As you may recall, Paula Wiesenfeld died in childbirth and Stephen was denied the same social security benefits he would have received if he had been a widow instead of a widower. The Wiesenfeld case was prepared by students in Ginsburg's Equal Rights Advocacy Seminar at Columbia Law School. Astonishingly, the District Court applied the Frontiero minority's strict scrutiny test.
Representing the government was Robert Bork, who a few months earlier had fired Watergate special prosecutor Archibald Cox.
For the argument, for the first and only time at the Supreme Court, Ginsburg had her client sit at the counsel table. “She would never know if the justices knew that the man sitting at her side was Stephen Wiesenfeld. But she did not that judges worry about made-up cases, and she wanted to send a signal that 'this was a genuine as any case' and that 'this sort of sex stereotyping hurt many people, everyday people, people like Stephen Wiesenfeld.'”
Wiesenfeld was not a man grasping after a woman's benefits – it was a child who was not receiving benefits for which his mother had paid.
In a unanimous decision, the court ruled for Wiesenfeld and Ginsburg. Justice Brennan had a woman clerk, although he had told the law school at Berkely he wanted a male. Berkely told him he wasn't getting a male. Brennan's clerk, Marsha Berzon, had written the part of the opinion that showed that the purpose of the law was to aid children who had lost a parent. This analysis led the court to unanimity. Ginsburg later said, “Rehnquist was caught by the baby.”

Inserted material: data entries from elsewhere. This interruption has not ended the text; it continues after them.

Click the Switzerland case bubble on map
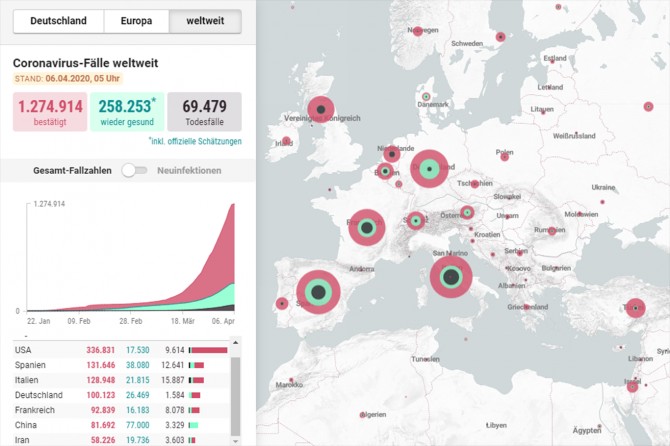This screenshot has height=446, width=670. click(415, 220)
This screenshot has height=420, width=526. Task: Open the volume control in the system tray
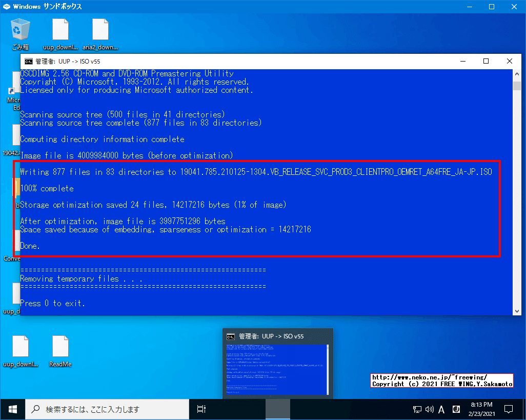pyautogui.click(x=429, y=409)
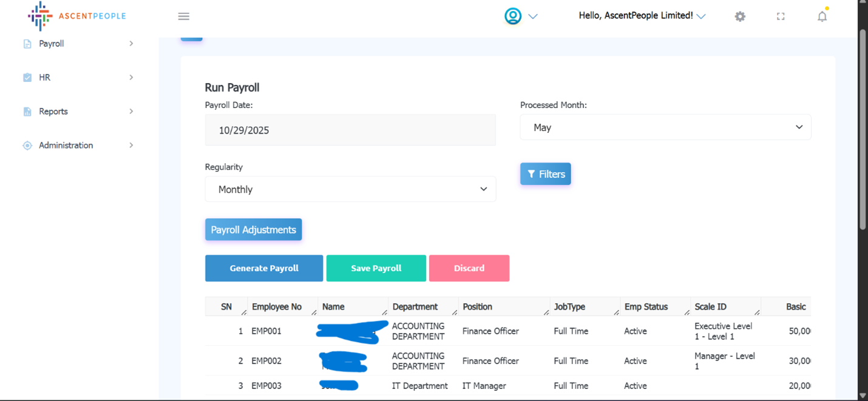This screenshot has width=868, height=401.
Task: Expand the Hello, AscentPeople Limited menu
Action: 642,16
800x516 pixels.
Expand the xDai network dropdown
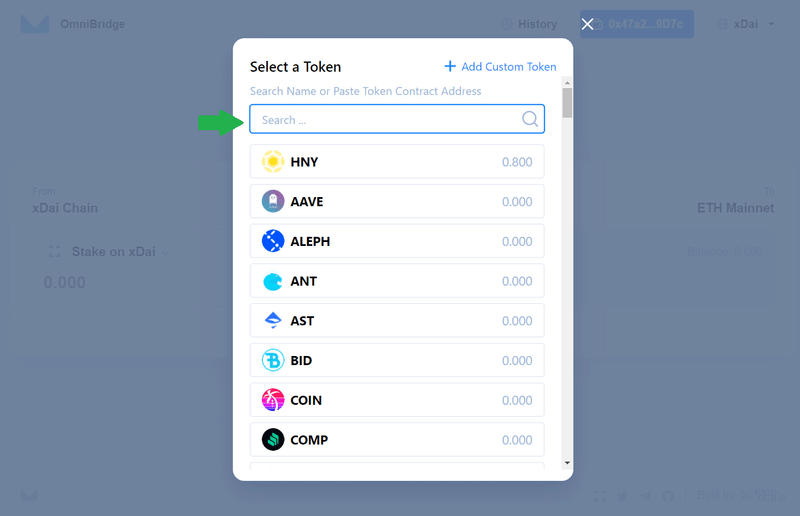[x=746, y=24]
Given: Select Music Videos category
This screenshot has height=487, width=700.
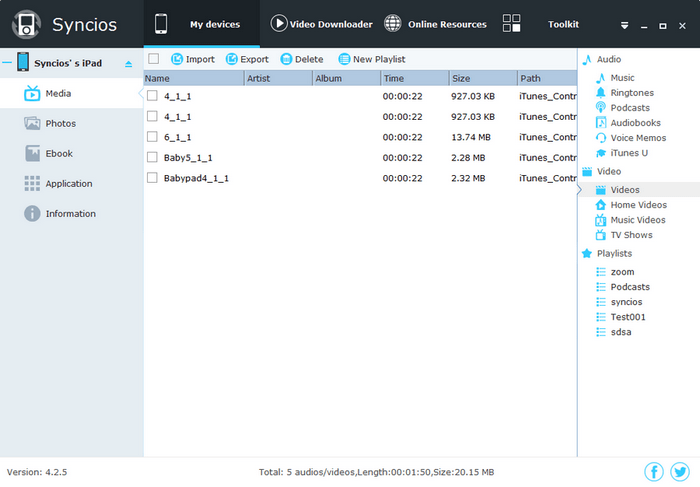Looking at the screenshot, I should pos(637,220).

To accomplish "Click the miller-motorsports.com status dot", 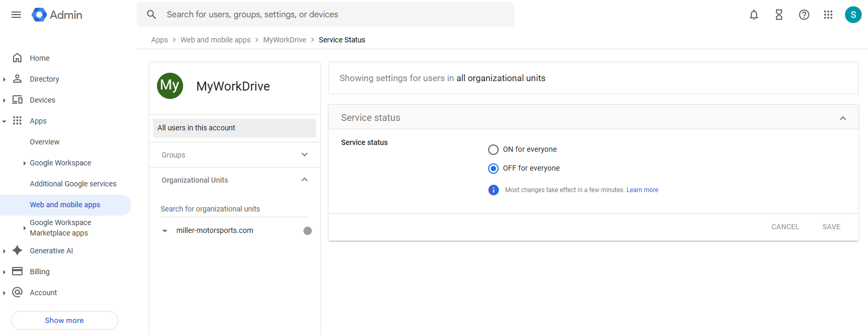I will point(308,231).
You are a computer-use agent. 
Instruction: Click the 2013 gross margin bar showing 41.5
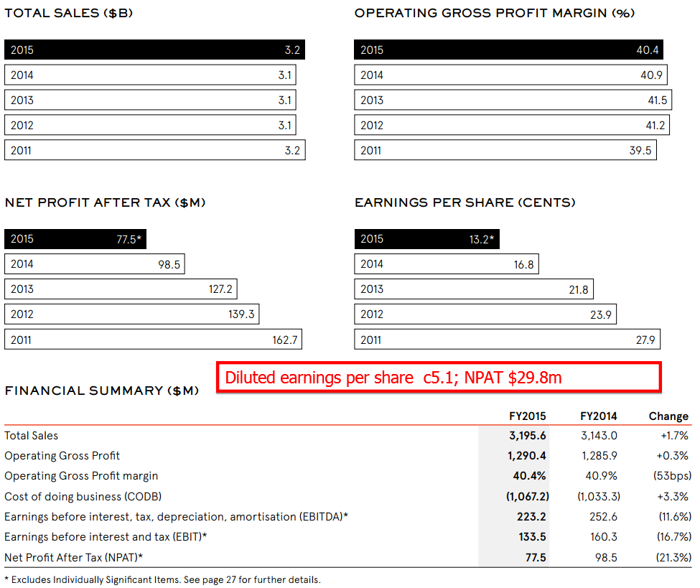[x=513, y=101]
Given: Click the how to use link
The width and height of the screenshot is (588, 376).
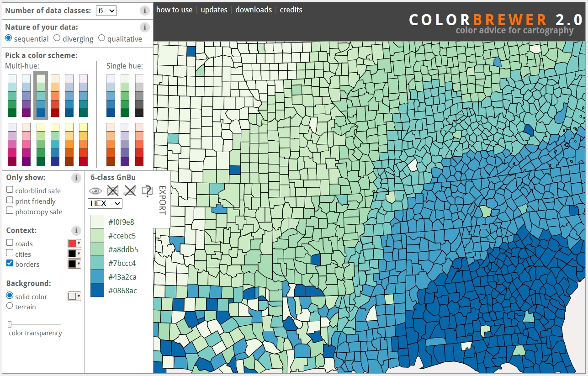Looking at the screenshot, I should [174, 10].
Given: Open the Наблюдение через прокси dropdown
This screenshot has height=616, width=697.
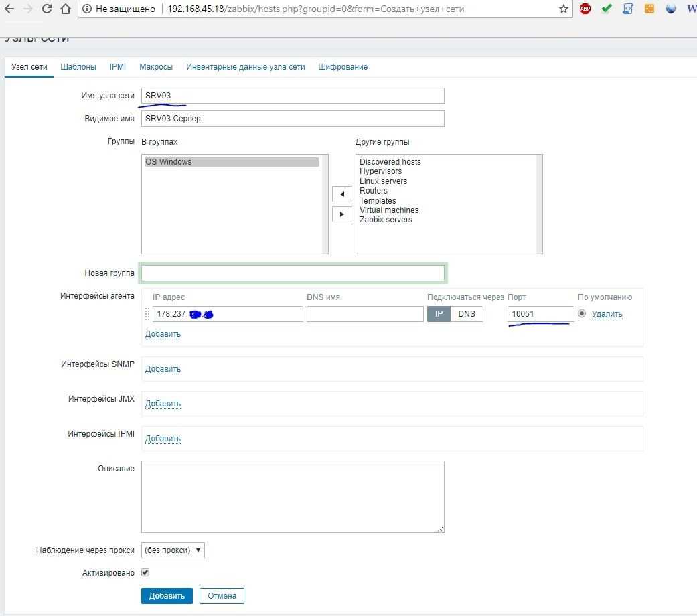Looking at the screenshot, I should 173,550.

But the court stopped at heightened scrutiny and could not bring itself to apply strict scrutiny. Ginsburg has not yet brought the court to strict scrutiny. In 1996, in a case involving the Virginia Military Institute's exclusion of women, she got the court as far as “skeptical scrutiny.” The ruling was 7-1-- Justice Scalia dissented and Justice Thomas recused.
In United States v. Virginia, Ginsburg wrote: “The justification [for sex discrimination] must be genuine, not hypothesized or invented post hoc in response to litigation. And it must not rely on overboard generalizations about the different talents, capacities, or preferences of males and females. . . . "Inherent differences" between men and women, we have come to appreciate, remain cause for celebration, but not for denigration of the members of either sex or for artificial constraints on an individual's opportunity. Sex classifications may be used to compensate women "for particular economic disabilities (they have) suffered," to "promot(e) equal employment opportunity," and to advance full development of the talent and capacities of our nation's people. But such classifications may not be used, as they once were, to create or perpetuate the legal, social and economic inferiority of women.”